Hal Roach and The Little Rascals
Prior to The Little Rascals Roach had produced the highly successful Laurel and Hardy, Harold Lloyd, Will Rogers and many more. He began his own career as a Hollywood extra in the movies before moving into production.
Back in the early 1920’s Hal Roach observed a group of children at play in a vacant lot – There was some sort of a squabble going on and what caught the imagination of Roach was the natural way that the children dealt with one another – their straight forward, free flowing approach to play and life.
And so he took his idea to the studio in California, and “The Little Rascals” were born. The concept was simple – regular – run of the mill kids, acting like kids – not adults. And Roach had the insight which would mark him as a pioneer: The series would include both black and white children interacting on equal terms – something completely unheard of in – not only Hollywood at the time, but in the nation at the time.
The series was launched in 1922 – via the ‘silent film’ era and ran until 1944. The children actors were often hand picked by Roach and other executives but occasionally found their way onto the cast via nation-wide talent competitions which would attract thousands of hopeful parents and their talented children.

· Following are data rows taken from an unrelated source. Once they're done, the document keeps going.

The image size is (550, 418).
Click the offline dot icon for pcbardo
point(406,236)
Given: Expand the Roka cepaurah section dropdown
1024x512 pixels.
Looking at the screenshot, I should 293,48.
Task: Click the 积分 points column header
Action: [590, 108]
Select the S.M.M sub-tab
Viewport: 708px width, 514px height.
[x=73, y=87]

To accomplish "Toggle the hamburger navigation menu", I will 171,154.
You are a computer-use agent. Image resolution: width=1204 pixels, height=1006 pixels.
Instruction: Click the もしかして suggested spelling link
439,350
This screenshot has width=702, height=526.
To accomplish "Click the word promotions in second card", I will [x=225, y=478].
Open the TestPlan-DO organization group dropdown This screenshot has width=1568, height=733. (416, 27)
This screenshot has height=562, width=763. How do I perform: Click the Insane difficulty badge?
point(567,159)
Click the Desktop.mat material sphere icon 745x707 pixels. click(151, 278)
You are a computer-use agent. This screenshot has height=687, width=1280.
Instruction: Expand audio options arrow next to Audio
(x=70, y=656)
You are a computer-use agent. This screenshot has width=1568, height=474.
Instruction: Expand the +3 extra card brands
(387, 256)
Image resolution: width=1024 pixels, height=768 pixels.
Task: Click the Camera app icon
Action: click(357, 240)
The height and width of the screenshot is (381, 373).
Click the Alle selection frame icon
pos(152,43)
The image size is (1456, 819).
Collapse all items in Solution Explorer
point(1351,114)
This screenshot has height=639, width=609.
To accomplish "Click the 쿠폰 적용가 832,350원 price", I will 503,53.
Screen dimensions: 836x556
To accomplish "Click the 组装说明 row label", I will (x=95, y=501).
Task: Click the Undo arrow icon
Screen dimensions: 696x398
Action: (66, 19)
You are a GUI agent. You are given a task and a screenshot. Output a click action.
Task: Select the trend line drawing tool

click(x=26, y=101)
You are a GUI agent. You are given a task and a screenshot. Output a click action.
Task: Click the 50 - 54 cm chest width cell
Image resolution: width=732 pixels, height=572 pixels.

The very first Rascal was Ernie “Sunshine Sammy” Morrison. Ernie came to the cast with experience under his belt via his time with comedy stars Harold Lloyd and Snub Pollard – two icons of the era. Roach signed Ernie to a long-term contract – making the child the first-ever American black person to do so. He didn’t stick around for long – departing in 1924 to pursue a vaudeville career.
The First First Rascals
There were 221 Our Gang/Rascal films produced from 1922 up through 1944 which featured 176 child actors over the span. The sound-era began in 1929 and the nation began to enjoy the adorable dialogue between the program’s characters. The first sound installment was called “Small Talk”. The conversion to talkies wasn’t an easy one and several Rascal stars fell by the wayside during those first few years including Joe Cobb, Harry Spear and the very popular Jean Darling.
The actors would now need names for the purpose of speaking and “Small Talk” featured Cobb (“Joe), Darling (“Jean”), Spear (“Harry” and also Bobby Hutchins (“Wheezer”), Mary Ann Jackson (“Mary Ann”) Allen Hoskins (“Farina”) and the extremely popular show mascot “Pete the Pup” – an American pit bull terrier!
More Noted Rascals
The Baby Boomer Era – Rascals Come to Television
The Little Rascals underwent a major comeback in 1954 when the series debuted on Television. There waiting for them were millions of Baby Boomers who would wholeheartedly embrace the program – which although depicted a bygone era and another generation – was a natural for Saturday morning at-home viewing – joining Howdy Doody, The Lone Ranger and Andy’s Gang (Andy Devine) to name a few of the top draws.
Seventy nine Little Rascals films made it to TV syndication – Multiple packages were made available assuring a long and entertaining run for America and the world.
The actors depicted below were the most popular with the Boomers with Jackie Cooper, George McFarland and George Switzer leading the way. When “Alfalfa” came to the Rascals, he was accompanied by his brother Harold who never rose to the higher ranks of the cast.
Carl Switzer was shot to death in 1959 during a quarrel over a debt. Harold took his own life in 1967 after murdering one of his customers from his laundry franchise
With the arrival of sound – a Little Rascal theme song had to be installed and so in 1930 in an episode titled “Teacher’s Pet” – a number titled “The Good Old Days” would become the programs musical moniker accompanying the Rascals into the Television-Era. The song was penned by Leroy Shield who would would team up with Marvin Hatley to provide film scores through the year 1934 at which time the Little Rascal films would drop the background music for the most part but keep the theme song.
See the YouTube Post below to hear the theme “The Good Old Days”.
I recall Alfalfa stepping up to the mic in one episode singing “I’m in the Mood For Love” in an unforgettable rendition (haven’g forgotten it yet) – Click on the image below to hear it on YouTube. Alfalfa enters a radio singing contest and the Little Rascals rally in the voting. The song debuted in 1935 and was recorded that year by Louis Armstrong.
Darla sang the same song – and as it turns out there were quite a few musical numbers featured in the films.